Data: Survey of Consumer Finance; Number of Obs.: 510; * Indicates significance @ 5%.
Prior to the matching process, 11 of the 18 matching covariates had a statistically significant difference in means between the control and treatment groups. Additionally, STANDARDIZED BIAS estimates in 3 of the 18 matching covariates were over the 20% acceptable threshold. After the matching process, only 1 of the 18 matching covariates had a statistically significant difference in the means between the control and treatment groups. More importantly, 18 of the 18 matching covariates were below the 20% STANDARDIZED BIAS acceptable threshold. Figure 1 illustrates a comparison of the STANDARDIZED BIAS percentages across covariates before and after the matching process.
After the matching procedure, the Mann–Whitney U test is used to estimate any statistically significant difference in the average risk tolerance between the control and treatment groups after the matching process. The null hypothesis for this analysis is that the average risk tolerance for both the treated and control groups is equal. The average reported risk tolerance for the sample prior to matching is 5.39/10; the average reported risk tolerance for the control group after matching is 5.54/10; the average risk tolerance for the treatment group after matching is 5.87/10. The results of the MWU test are listed in Table 2 and are as follows where Risk Tolerance is the scaled dependent variable representing risk tolerance reported on a scale from 1 to 10. SS is the identifying variable between the control (0) and the treatment (1):
Ho: Risk Tolerance (sss = 0) = Risk Tolerance (sss = 1)
z = −1.867
Prob > |z| = 0.0618
The results from this sample suggest no statistically significant difference in the average reported risk tolerances between the control and treatment groups after matching at the 5% significance level; therefore, the null hypothesis cannot be rejected at the 5% alpha level. Alternatively, the null hypothesis can be rejected at the 10% significance level, and it can be assumed that there is a statistically significant difference in the average reported risk tolerance between the control and treatment groups after matching at the 10% alpha level. The average risk tolerance score for the control group, DS-couples, is 5.54/10, and the average risk tolerance score for the treatment group, SS-couples, is 5.87/10. The difference in reported risk tolerance is 0.33 higher for the treatment group, with a standard error of approximately 0.15.

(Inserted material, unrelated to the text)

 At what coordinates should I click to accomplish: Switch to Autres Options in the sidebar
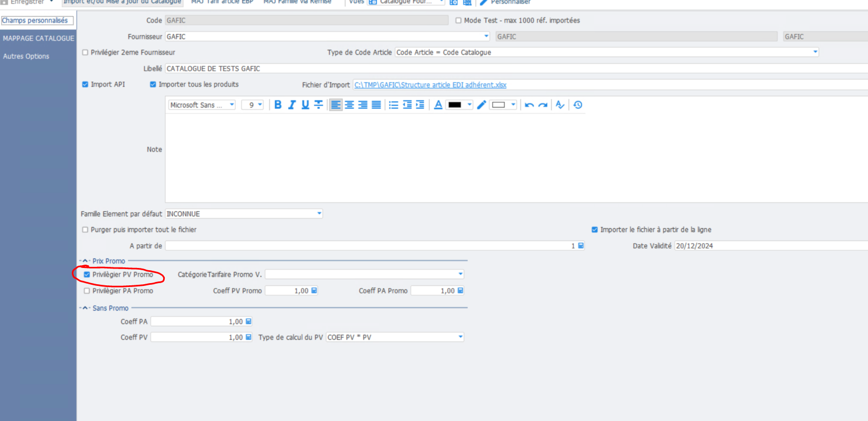coord(26,57)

Table 2. Mann–Whitney hypothesis test results.
Table 2. Mann–Whitney hypothesis test results.
NullHo: Risk Tolerance (sss = 0) = Risk Tolerance (sss = 1)

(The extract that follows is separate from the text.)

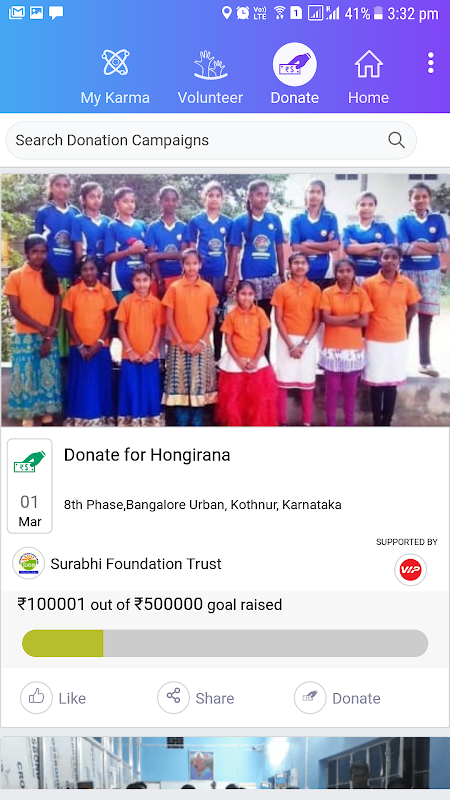Switch to the My Karma tab label
Image resolution: width=450 pixels, height=800 pixels.
pyautogui.click(x=115, y=97)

AlternativeHa: Risk Tolerance (sss = 0) /= Risk Tolerance (sss = 1)
z = −1.867 *
Prob > |z| = 0.0618
* Indicates significance @ 10%.
As mentioned previously, the average treatment effect (ATE) is defined as the difference between the average outcome if all participants were under the treatment assumption and the average outcome if all participants were under the control assumption. In this analysis, the ATE is 0.258 with a standard error of 0.063. Based on this sample, it can be inferred that same-sex households have a higher average reported risk tolerance level when compared to their counterparts, significant at the 1% alpha level. Using the ATE and pooled standard deviation of our dependent variable from our samples, a Cohen’s D statistic can be used to estimate the magnitude of the difference in risk tolerance between the two groups. In this analysis, an estimated Cohen’s D statistic of 0.902 indicates that the effect size is large.
Conversely, the average treatment effect on the treated (ATT) does not consider the difference in the potential counterfactuals of all participants. Instead, the ATT only considers the difference in the potential counterfactuals of the participants who report to be in the treatment group. Based on this sample, the ATT is 0.487 with a standard error of 0.134. This estimate is significant at the 1% alpha level. The results of the ATE and ATT are listed in Table 3.
Table 3. Average treatment effect (ATE) and average treatment effect of the treated (ATT) of Reported risk tolerance difference between same-sex and different-sex couples.
Table 3. Average treatment effect (ATE) and average treatment effect of the treated (ATT) of Reported risk tolerance difference between same-sex and different-sex couples.
Average Treatment Effect (ATE)Average Treatment Effect of the Treated (ATT)
EstimateStandard ErrorEstimate Standard Error
0.258 *0.0630.487 *0.134
* Indicates significance at 1% alpha.

8. Conclusions

This analysis uses data from the 2016 and 2019 waves of the Survey of Consumer Finances to test the potential difference in risk tolerance between couples who identify as same-sex household financial decision-makers and couples who identify as different-sex household financial decision-makers. The ending analysis sample size is 102 (510) primary economic unit responses.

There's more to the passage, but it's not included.